Wallace has been an educator for 33 years. With a master’s degree in administration supervision and a bachelor's of science degree in industrial arts education, Wallace also taught technology education at Lounsberry Hollow Middle School in Vernon from 1980 to 1999.
Wallace currently teaches engineering and design, communication technology and women in engineering at High Point — all courses he designed himself. “When I taught Middle School, I noticed the women were always pushed to computers to do writing and boys went to building when they were working in teams, so I developed a system where genders would alternate roles and the students could experience all parts of problem solving and design.”
According to Wallace, there is a shortage of engineers. “Only 7 percent of high school graduates go into engineering, and there are very few females. ”High Point’s women in engineering, design and technology is the nation’s first course of its kind and has been taught at the school for 11 years," said Wallace. “I worked with 20 female students and 50 female engineers from around the world who helped me design the course."
Wallace said the design phase of the course took two years. "This program has proved highly successful," he said, "60 percent of the students continue on to higher level [science, technology, engineering and math] courses in our school.”
As High Point’s Technology Student Association (TSA) Advisor from 1999-2002, Wallace said, “My engineering and design class started out in 1999-2000 with eight kids — now I have four sections a semester with 160 students per year in Technology 1.”
Wallace has been an active member of the New Jersey Technology Engineering Education Association since 1983 and was a past president of the organization.

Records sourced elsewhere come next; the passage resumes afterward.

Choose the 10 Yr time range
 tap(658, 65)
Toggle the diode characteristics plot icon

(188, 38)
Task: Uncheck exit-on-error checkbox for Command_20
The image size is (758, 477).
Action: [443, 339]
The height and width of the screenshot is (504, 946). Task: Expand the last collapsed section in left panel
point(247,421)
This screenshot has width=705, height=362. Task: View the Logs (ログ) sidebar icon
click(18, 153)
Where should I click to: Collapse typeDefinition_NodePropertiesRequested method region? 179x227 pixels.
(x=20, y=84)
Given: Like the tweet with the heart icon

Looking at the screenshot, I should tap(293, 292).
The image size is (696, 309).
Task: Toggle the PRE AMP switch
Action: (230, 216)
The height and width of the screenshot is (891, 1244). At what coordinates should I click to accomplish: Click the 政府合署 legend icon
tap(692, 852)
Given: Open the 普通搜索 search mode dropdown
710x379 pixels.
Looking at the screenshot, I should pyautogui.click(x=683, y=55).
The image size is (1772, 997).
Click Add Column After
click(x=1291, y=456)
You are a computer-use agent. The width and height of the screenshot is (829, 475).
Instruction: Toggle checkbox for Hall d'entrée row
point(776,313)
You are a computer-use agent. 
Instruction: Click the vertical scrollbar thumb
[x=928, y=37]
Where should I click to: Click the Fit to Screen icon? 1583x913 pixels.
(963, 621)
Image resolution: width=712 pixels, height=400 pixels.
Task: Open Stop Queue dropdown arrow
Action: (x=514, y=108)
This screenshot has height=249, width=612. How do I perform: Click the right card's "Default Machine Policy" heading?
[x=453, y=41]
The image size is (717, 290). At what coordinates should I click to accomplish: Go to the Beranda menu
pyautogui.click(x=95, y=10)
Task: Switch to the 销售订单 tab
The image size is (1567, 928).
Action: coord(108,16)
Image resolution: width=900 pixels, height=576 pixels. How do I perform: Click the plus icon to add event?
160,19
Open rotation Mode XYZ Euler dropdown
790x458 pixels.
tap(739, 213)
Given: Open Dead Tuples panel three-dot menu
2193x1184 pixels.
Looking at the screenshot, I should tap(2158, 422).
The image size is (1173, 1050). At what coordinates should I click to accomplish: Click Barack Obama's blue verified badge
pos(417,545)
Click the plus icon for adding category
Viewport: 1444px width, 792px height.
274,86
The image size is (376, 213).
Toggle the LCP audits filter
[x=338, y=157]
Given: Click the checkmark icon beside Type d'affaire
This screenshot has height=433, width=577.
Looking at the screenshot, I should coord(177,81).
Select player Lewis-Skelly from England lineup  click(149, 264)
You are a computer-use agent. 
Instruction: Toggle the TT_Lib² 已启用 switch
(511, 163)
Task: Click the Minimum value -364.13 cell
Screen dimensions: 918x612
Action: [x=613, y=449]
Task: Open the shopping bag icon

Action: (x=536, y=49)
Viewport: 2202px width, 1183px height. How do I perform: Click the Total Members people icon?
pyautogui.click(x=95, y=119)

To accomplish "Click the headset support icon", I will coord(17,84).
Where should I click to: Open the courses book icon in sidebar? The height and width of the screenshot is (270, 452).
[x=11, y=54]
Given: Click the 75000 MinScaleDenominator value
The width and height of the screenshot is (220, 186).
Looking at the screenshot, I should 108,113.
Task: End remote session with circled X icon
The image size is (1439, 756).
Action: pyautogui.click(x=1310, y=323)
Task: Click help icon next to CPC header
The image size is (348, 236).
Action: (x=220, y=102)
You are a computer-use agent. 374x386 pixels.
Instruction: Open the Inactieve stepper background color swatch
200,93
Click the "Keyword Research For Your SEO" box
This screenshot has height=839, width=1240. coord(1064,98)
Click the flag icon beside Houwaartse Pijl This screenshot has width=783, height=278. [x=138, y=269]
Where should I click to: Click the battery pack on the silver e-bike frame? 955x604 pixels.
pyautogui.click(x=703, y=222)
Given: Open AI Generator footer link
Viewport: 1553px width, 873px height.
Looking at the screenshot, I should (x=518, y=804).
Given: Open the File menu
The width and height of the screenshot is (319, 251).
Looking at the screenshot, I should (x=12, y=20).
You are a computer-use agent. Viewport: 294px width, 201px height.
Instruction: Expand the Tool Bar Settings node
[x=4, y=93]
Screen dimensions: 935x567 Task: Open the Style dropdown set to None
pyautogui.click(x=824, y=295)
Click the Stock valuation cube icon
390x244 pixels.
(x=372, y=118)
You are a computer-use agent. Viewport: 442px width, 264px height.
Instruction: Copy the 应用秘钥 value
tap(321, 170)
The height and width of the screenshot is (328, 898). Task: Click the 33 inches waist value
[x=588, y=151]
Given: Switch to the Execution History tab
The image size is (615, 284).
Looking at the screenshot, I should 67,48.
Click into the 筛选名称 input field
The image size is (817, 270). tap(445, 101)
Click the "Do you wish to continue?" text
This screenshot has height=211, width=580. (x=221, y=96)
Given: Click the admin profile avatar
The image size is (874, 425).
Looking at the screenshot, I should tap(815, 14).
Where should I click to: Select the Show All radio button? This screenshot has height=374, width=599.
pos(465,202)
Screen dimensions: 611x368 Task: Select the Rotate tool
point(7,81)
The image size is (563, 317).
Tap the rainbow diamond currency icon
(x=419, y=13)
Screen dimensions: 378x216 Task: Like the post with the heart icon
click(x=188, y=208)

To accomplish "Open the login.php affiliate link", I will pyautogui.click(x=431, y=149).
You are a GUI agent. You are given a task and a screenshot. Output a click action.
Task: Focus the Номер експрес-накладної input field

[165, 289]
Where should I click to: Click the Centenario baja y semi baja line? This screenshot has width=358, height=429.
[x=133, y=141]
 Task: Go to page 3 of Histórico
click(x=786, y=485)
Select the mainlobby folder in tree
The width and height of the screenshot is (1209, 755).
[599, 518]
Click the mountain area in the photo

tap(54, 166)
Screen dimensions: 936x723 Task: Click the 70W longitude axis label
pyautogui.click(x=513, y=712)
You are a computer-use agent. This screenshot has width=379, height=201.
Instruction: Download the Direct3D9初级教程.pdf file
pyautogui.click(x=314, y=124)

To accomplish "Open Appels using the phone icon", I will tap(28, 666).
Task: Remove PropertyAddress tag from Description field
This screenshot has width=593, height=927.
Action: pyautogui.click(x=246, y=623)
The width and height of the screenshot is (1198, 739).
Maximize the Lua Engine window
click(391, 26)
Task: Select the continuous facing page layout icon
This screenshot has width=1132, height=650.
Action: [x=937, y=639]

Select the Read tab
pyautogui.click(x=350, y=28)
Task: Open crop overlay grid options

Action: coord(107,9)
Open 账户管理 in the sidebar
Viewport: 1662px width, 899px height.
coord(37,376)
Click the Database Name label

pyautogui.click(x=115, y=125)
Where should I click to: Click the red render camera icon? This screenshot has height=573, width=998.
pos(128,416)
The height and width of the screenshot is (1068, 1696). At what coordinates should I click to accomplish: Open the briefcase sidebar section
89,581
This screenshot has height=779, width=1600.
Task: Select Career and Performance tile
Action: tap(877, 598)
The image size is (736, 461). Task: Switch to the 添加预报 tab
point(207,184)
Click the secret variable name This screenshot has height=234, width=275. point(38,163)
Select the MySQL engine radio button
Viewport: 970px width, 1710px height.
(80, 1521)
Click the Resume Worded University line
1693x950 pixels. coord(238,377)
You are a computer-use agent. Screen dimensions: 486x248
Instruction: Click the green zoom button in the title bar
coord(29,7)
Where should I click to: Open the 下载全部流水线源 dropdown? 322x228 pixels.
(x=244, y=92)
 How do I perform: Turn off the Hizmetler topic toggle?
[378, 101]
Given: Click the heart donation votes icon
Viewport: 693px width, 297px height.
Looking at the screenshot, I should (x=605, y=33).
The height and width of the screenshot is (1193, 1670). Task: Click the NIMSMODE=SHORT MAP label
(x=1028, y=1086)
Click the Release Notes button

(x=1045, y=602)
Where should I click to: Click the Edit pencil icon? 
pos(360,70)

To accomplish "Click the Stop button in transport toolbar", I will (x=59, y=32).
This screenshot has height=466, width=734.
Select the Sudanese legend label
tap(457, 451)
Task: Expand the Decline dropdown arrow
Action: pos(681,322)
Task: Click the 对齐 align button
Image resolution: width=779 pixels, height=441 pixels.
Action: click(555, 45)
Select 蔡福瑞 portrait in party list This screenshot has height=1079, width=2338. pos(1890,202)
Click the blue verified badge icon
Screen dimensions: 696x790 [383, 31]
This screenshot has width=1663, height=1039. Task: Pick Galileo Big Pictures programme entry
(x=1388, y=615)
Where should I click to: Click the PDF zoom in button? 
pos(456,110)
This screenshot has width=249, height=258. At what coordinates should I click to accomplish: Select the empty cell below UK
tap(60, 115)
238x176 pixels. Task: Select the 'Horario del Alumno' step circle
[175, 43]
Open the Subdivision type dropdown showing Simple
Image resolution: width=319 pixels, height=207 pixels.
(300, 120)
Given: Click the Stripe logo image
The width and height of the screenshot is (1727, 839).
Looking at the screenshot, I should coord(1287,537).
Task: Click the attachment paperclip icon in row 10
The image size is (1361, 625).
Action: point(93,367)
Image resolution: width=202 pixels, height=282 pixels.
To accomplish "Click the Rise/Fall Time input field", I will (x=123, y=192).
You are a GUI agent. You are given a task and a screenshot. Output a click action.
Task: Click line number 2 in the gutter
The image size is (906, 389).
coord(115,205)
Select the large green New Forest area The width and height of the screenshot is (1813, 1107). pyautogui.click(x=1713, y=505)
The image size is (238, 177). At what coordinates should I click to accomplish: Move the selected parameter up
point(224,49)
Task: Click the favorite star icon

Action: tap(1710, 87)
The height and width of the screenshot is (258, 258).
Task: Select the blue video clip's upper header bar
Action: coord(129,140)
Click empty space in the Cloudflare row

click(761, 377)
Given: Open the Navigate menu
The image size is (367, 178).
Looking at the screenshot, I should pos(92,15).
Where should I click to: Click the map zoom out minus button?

He was also its executive director from 1991-1999, where he helped bring FIRST Robotics to New Jersey and “maintained and managed the policies and procedures of a 700-member professional association.”
“My current involvement includes education committees at the Roebling Mill Museum and the Sterling Hill Mining Museum, which allows me to incorporate the goals and standards of integrated STEM to the general public. There is no better way to serve the community than to promote, actively, how critical it is to understand the technological world around us," said Wallace.
Wallace was selected as an ITEEA Distinguished Technology Educator, recognized within the top 5 percent nationally in the technology teaching profession. He was also recognized as a Distinguished N.J. Technology Educator of the Technology Education Association of N.J.
A step ahead
“Providing students with experiences with ingenuity, innovation and entrepreneurism in learning is what I take pride in contributing to my students as a teacher,” said Wallace.
Before he began teaching high school level engineering, Wallace was teaching an eight step technological method for designing projects in class. In two months, he created the new 11-step loop, which Wallace said hangs in every technology education lab at High Point.
“Rapid societal changes have increased the demand for internationally competitive workers and for an educational system designed to meet that demand,” said Wallace. “To compete in this global, information-based economy, students must be able to identify and solve real problems, reason effectively and apply critical thinking skills. Verbal communication and public speaking are also important skills for every job.”
High Point voices
“Mark challenges his students to be active players in their own education, establishing an atmosphere where the students are the centerpiece of the learning," said technological studies teacher Brian Drelick.
“Mark is an educator who facilitates the learning in his classroom,” said High Point’s Principal Thomas Costello. “He is very open to talking about his teaching techniques and how he may learn from others who teach the same concept. He is not afraid to change and try a new teaching technique when he believes it will benefit his students.”